● Instructions for the task:
Rewrite the data from the line with "Book the 9:00 am - 9:30 am slot" through the end, switching "airport marker" to "airport label" and leaving everything else unchanged. Leave the pictures out of your answer.

● Available records:
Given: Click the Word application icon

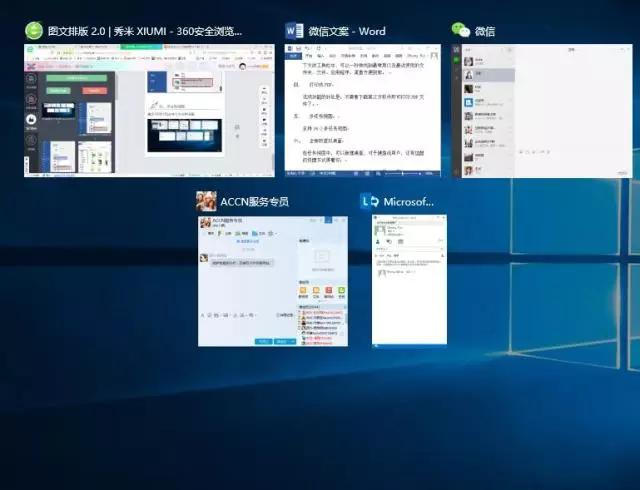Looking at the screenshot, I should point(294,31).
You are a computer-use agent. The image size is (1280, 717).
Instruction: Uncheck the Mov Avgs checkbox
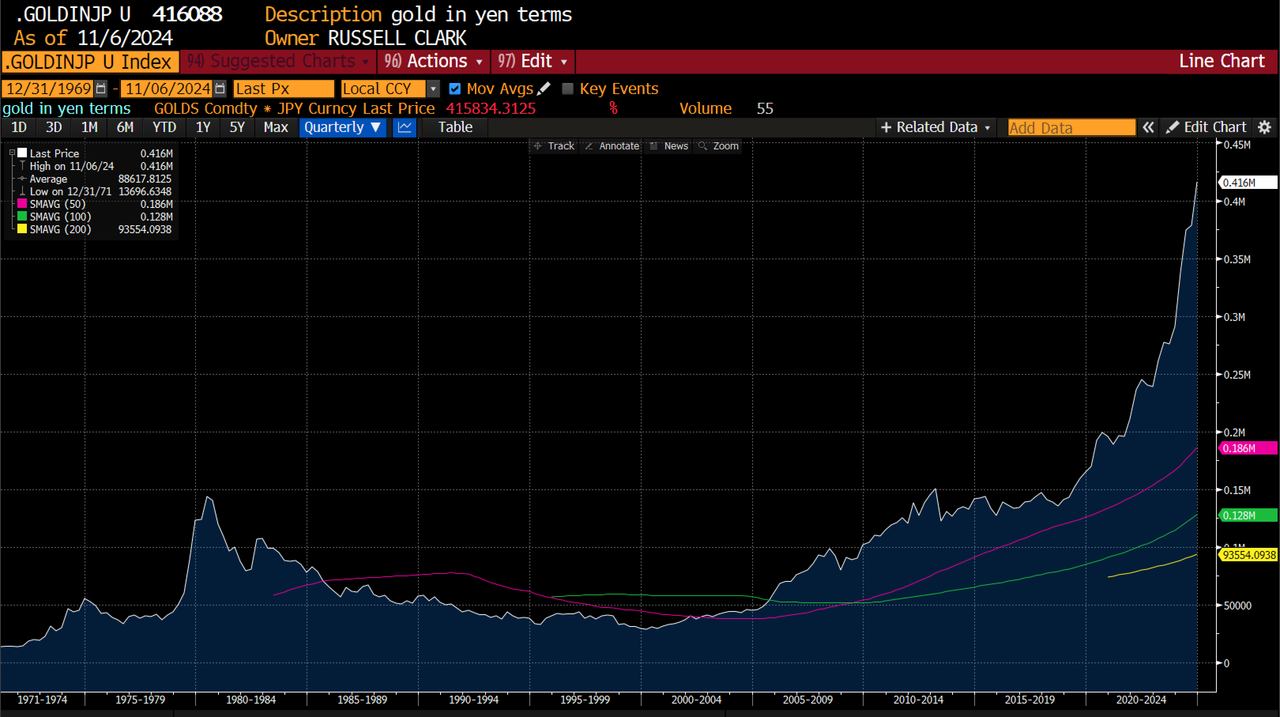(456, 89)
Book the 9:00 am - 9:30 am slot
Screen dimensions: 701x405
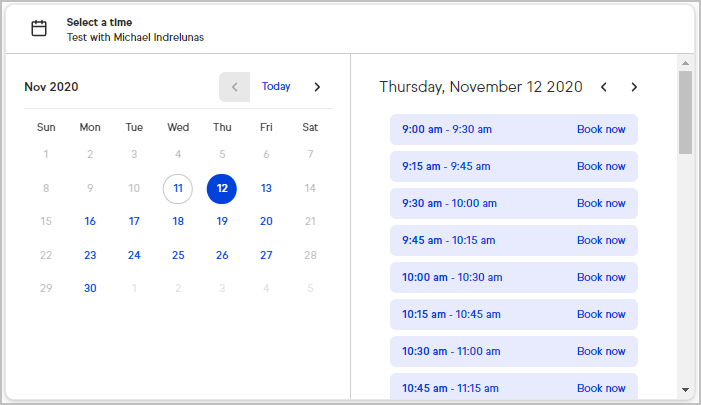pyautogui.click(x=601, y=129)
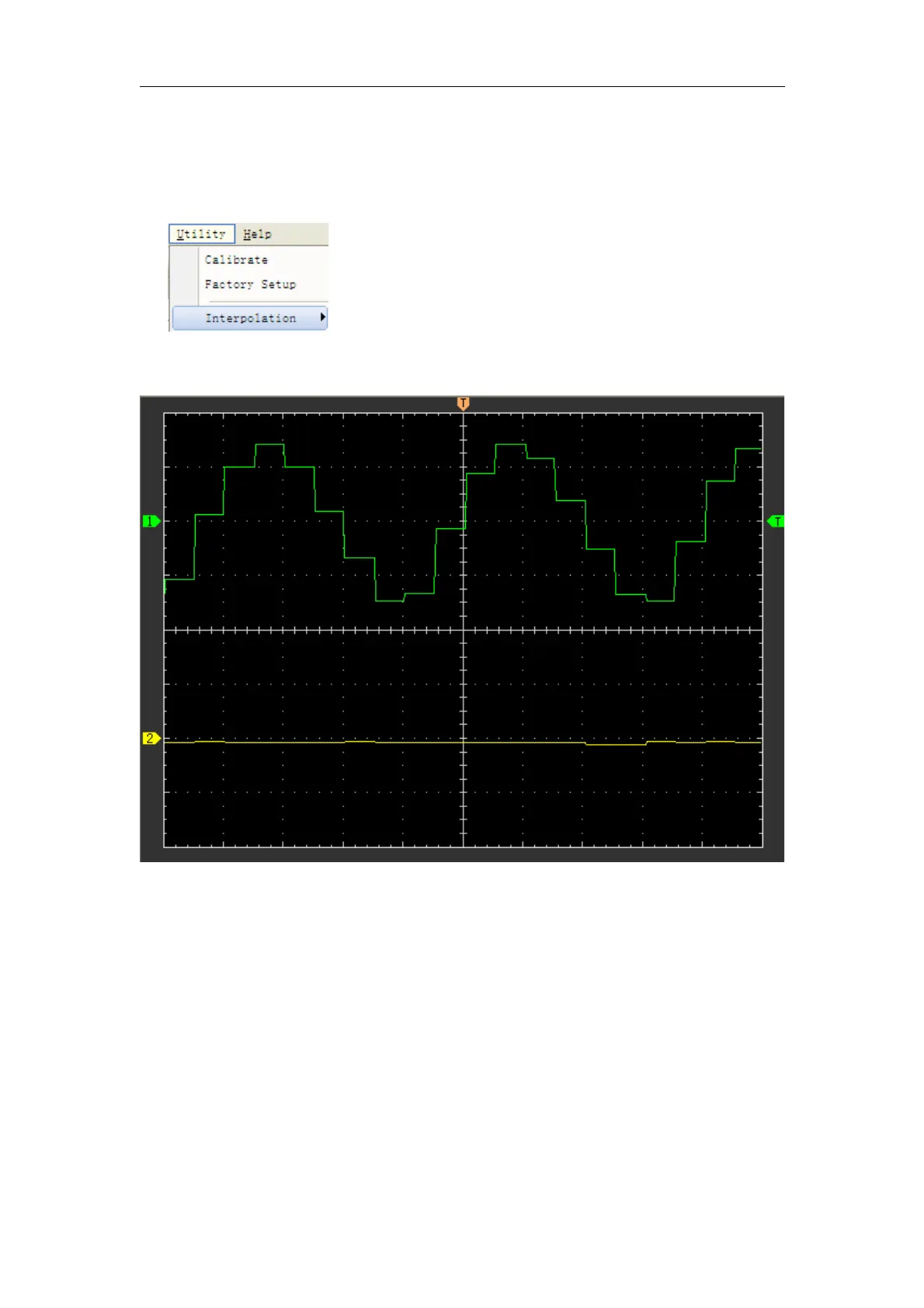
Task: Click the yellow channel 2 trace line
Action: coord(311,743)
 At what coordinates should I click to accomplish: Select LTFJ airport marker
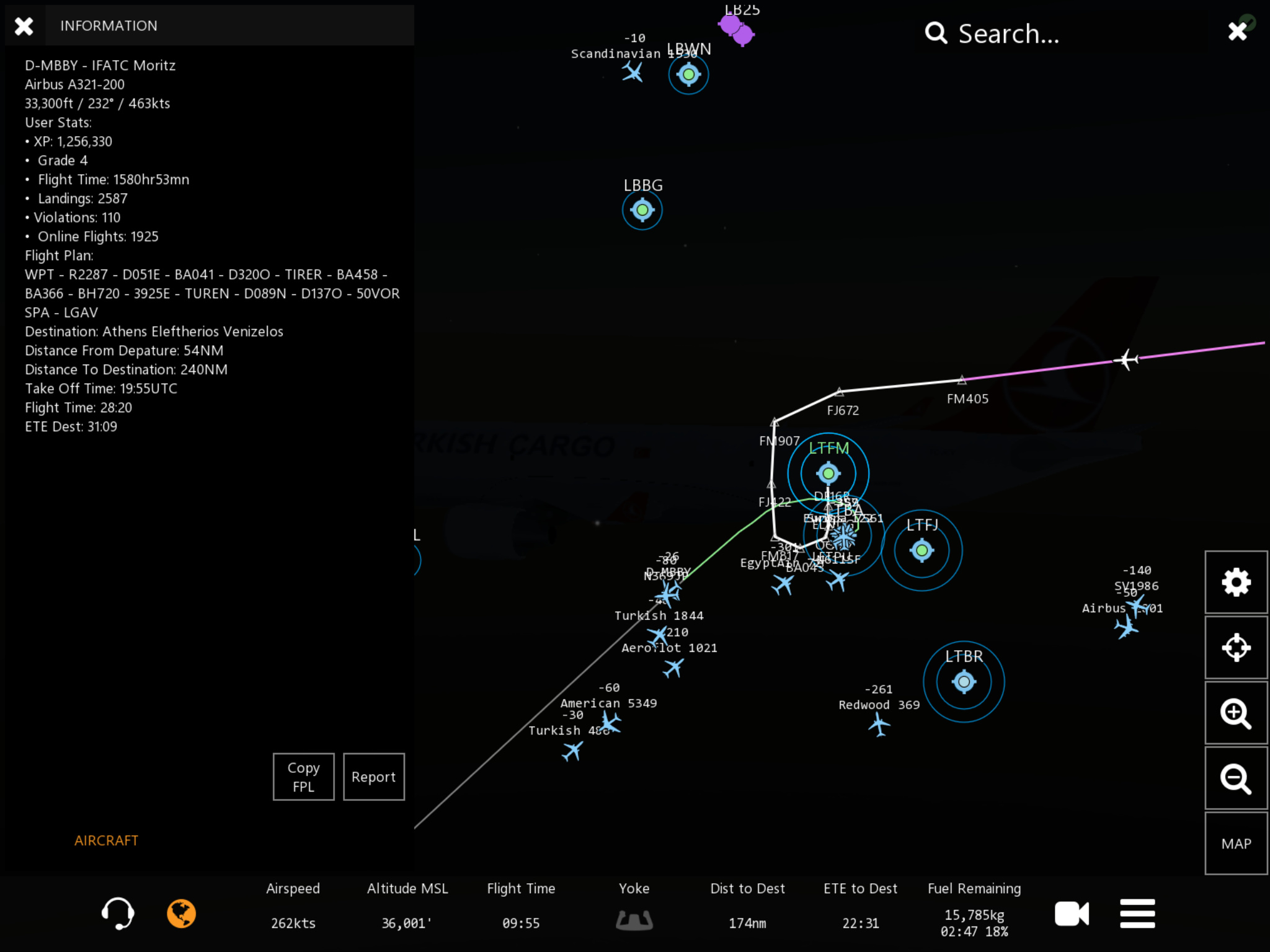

● Exercise response:
Book the 9:00 am - 9:30 am slot
Screen dimensions: 701x405
pyautogui.click(x=601, y=129)
Task: Click the yellow channel 2 trace line
Action: coord(311,743)
 At what coordinates should I click to accomplish: Select LTFJ airport label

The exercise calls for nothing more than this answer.